At that point, I used SFTP to put the certificate file on my server and then set up a virtual host in Apache that responded to port 443 (the main port 80 equivalent for https). I ran into some syntax snags here, editing my virtual hosts conf file with the proper commands for SSL, but eventually I got it right. After about 20 attempted restarts of Apache, the server started.

Tools that helped out

I used two tools that really helped out and resolved some issues. The first was that I kept getting errors that implied my private key file was invalid. I didn’t think it was invalid because, by this time, NameCheap had issued me my valid SSL certificate, but still, that’s what all the Google search results seemed to say.

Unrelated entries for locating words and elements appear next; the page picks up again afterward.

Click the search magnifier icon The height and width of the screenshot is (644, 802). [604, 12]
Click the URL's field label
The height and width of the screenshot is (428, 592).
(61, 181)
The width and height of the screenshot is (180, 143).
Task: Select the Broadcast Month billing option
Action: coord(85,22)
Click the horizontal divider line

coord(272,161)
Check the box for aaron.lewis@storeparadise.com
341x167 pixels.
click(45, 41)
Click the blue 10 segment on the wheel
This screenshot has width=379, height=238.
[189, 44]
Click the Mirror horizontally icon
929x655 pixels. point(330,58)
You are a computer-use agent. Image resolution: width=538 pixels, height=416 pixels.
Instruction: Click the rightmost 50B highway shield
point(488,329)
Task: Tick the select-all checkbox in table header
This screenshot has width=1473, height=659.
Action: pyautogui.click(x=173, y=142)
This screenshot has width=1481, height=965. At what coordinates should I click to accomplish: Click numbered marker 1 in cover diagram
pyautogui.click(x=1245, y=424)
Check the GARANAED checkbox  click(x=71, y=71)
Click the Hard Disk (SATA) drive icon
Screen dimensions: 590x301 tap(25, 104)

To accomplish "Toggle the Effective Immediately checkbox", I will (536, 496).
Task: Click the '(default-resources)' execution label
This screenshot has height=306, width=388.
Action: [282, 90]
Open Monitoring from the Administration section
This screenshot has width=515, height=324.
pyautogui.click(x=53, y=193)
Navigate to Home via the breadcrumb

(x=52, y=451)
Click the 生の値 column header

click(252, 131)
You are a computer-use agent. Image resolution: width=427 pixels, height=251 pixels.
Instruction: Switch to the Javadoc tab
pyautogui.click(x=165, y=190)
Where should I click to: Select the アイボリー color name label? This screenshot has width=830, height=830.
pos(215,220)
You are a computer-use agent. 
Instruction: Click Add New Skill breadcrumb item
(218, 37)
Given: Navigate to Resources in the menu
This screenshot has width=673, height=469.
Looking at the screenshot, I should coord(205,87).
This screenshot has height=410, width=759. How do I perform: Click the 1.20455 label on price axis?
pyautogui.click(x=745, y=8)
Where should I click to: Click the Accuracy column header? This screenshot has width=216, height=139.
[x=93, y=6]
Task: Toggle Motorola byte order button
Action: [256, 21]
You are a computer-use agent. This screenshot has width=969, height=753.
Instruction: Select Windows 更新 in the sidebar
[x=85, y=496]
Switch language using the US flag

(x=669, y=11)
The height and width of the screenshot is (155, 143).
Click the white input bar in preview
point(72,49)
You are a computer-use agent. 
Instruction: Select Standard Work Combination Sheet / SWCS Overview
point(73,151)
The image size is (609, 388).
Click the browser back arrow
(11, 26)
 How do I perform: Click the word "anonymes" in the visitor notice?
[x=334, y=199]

At first, I thought it was a permissions issue (always the go-to nightmare in Linux configuration). So I set my private key file to 777 (making it visible to everything). Since I still got the error, I knew it wasn’t permissions. So I set the permissions back appropriately.

But I still wasn’t sure if the private key was valid. Everyone online seemed to think that if you got the error I got, the file was corrupted. As it turns out, there’s a nice little validator out there at SSLChecker.com that checks to see if your private key matches with your official certificate. Now, I can’t really vouch for how smart it is to upload your private key to some site on the Internet for validation, but since this was for a dev machine that would never move actual money, I wasn’t concerned. It confirmed my private key was valid.

So that meant that (a) it wasn’t a permissions issue and (b) it wasn’t a corrupted private key, so that could only mean my configuration was wrong. It was. I needed to also provide the bundle file along with the certificate and the key. Here’s my virtual hosts configuration for security (I put all my certs in /root, which is convenient, but I wouldn’t recommend doing it for a production server):

SSLEngine on
SSLCertificateFile "/root/ssl/mydomain_com.crt"
SSLCertificateKeyFile "/root/ssl/mydomain_com.key"
SSLCACertificateFile "/root/ssl/mydomain_com.ca-bundle"

Finally the server started up. And that’s where the next resource came into play. Did this actually work? I did go to the https equivalent of the URL and the little green padlock showed up, but I wanted deeper confirmation. There’s an SSL checker that does a nice scan of your install, and lets you know if everything’s working. I used that, and everything was, in fact, working.

So there you go. My first SSL certificate installed. Next, I’ll do the basics to enable SSL in WordPress and take a look at how that works with Seamless Donations. But that’s a project for another night.